The Conference Paper Prompt
Your Situation
You’ve been invited to attend an undergraduate student research conference titled “The Problem with Progress: Living in the 21st Century.” Students from U.S. colleges will gather in the Marriott Convention Center in downtown Salt Lake City to stand and give 12-minute presentations on research topics related to the theme as indicated by the conference title. Such conferences are exciting opportunities to hear various ideas, thoughts, and arguments from students from all walks of life.
The conference organizers want this conference to function as a think tank: How can undergraduate college students, even first-year college students, address contemporary social problems in fresh and interesting ways? They believe that bringing all of you together will help strengthen society by creating aware citizens who can communicate with each other peacefully and effectively.
Possible Topics
The conference organizers decided this year on a topic broad enough to encompass all kinds of ideas and interests. For example, on the call for papers, they’ve listed the following topics as possibilities for panels of four presenters giving papers on similar topics:
[instructor and librarian fill in 5-10 potential topics related to topics reader or other common topic]
Your Purpose
Your purpose is to convince your audience that you have done your homework on the topic and that your argument is credible and compelling. In other words, you’ll use rhetorical strategies to connect with your audience and make allies of them. Consider this, too: You’ll also be representing BYU, if unofficially, by presenting at this conference.
Your Audience
Imagine around 100 college students seated in a conference center ballroom, ready to hear your presentation. The audience is relatively young (the average age is 24) but certainly diverse: The only thing bringing you together is your interest in interpersonal interactions between diverse peoples and communities in today’s globalized world. and a desire to hear exciting new ideas about how to understand or address its social challenges.

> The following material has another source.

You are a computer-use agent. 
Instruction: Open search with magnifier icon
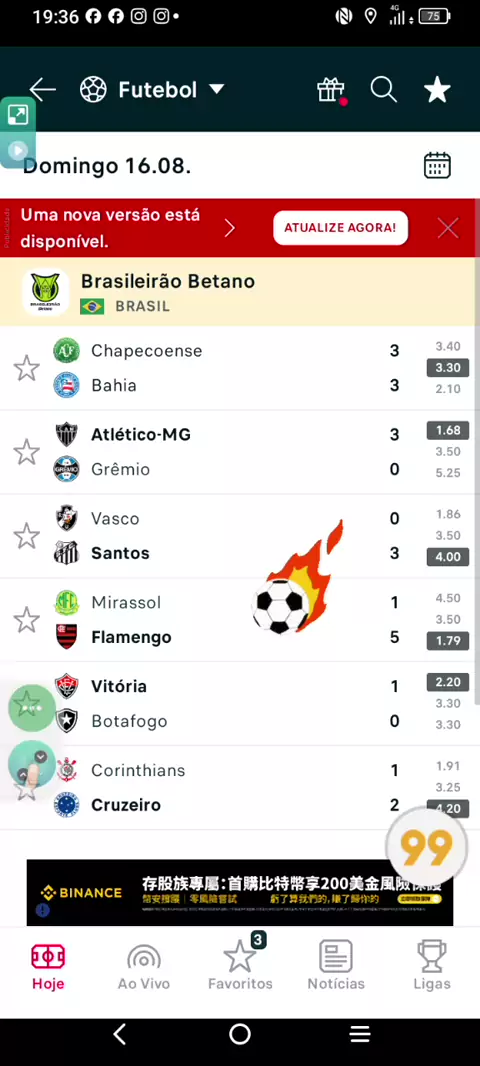click(x=383, y=90)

Assume that your audience will be interested in, but does not necessarily share, your values or experience. In fact, assume some degree of skepticism in the audience as you write your paper. It will be useful, then, to address counterarguments and alternative opinions seriously and respectfully in your paper.
Your Genre
You will prepare a script for your presentation (around 2500-3000 words). Your script should be engaging, considering your live audience, but it should also include credible and timely sources (8-10—at least half of which should come from peer reviewed academic sources—cited in MLA format) for anyone who wants a copy of it afterwards.
The genre of an academic presentation varies by discipline, but since you’re writing to a general audience of college students interested in your topic, you will make several moves in your paper. You will
FAMILY DINNERS AND ADOLESCENT MENTAL/EMOTIONAL WELL-BEING
- capture your audience’s attention with an anecdote, news event, personal story, question, problem, paradox, or common (but interesting) human experience;
- review several perspectives from credible people who have researched or written about your topic to create a research space;
- make an argument about the issue—a claim supported by reasons and audience-acceptable assumptions;
- support your thesis with evidence your audience will accept;
- review alternative opinions or counterarguments; and,
- conclude by suggesting how your research matters to your audience (its implications, the “so what?” of your presentation).
For this genre, you will write in a comfortable but intelligent style suited to the college students in the audience. Think about the kind of presentation you’d like to hear about this topic and give that presentation.
You will also include at least one slide in your presentation (that you’ll include at the end of your paper in the printed version). Your slide can be an image, graphic, quote, or other form of visual rhetoric to enhance your argument.
What is Meant by “Research”
The word research means different things to different people. A physicist might imagine shooting electrons through a cathode ray tube to study the way particles behave. An economist might gather census data and perform statistical analysis. An anthropologist would think of research as collecting data from careful observations of human behavior. Historians or literary scholars will hit the archives for their research.
For this conference, however, research means finding effective sources to support your argument. As you prepare your conference script, you will read deeply and widely on your topic and find a handful of key sources that are credible, timely, and convincing. You’ll present these sources as evidence that your argument is acceptable.